2. Background of the Invention
A wide variety of high-voltage switchgear is available. Such switchgear often contains first and second three-phase switches. Each switch may be in series with a respective alternating high-voltage power source, one of which may be used as a preferred power source, the other of which may be used as an alternate power source. The switches may be connected to a common bus within the switchgear. The common bus is connected to loads or other downstream devices intended to be powered by one of the sources. Normally, the first switch, in series with the preferred power source, is closed to energize the loads connected to the bus, while the second switch, in series with the alternate power source, is open. Should the preferred power source experience an interruption in service, or should it become otherwise necessary or desirable to connect the alternate power source to the loads, the normally closed first switch is opened and the normally open second switch is closed. These switch operations--opening or closing--may be effected by manual or motorized operating mechanisms. The latter may be automatically responsive to the condition and availability of the power sources and may be remotely operable.

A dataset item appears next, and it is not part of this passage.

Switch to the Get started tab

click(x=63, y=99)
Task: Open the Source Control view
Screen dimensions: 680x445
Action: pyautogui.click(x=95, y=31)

Usually, the preferred and alternate power sources are totally separate and are not electrically associated. This, of course, assures that even if one of the sources experiences difficulty, there is a high probability that the other source is available for powering the loads connected to the common bus. However, the separation and disassociation of the sources also leads to their being electrically dissimilar at any given instant in time. In brief, the preferred and alternate sources are electrically out of phase. For this reason, it is undesirable that both switches be simultaneously closed. Simultaneous closure of the switches parallels the sources via the common bus. Because the sources are out of phase, paralleling them will effect current flow therebetween, an undesirable condition which can damage the sources, the gear, the loads, or the interconnections thereamong.
An overall object of the present invention, then, is the provision of improved apparatus which prevents the simultaneous closure of two separate switches in high-voltage switchgear. Specifically, this apparatus should positively prevent one switch from closing if the other switch is closed. The apparatus should also prevent the switches from closing at the same time.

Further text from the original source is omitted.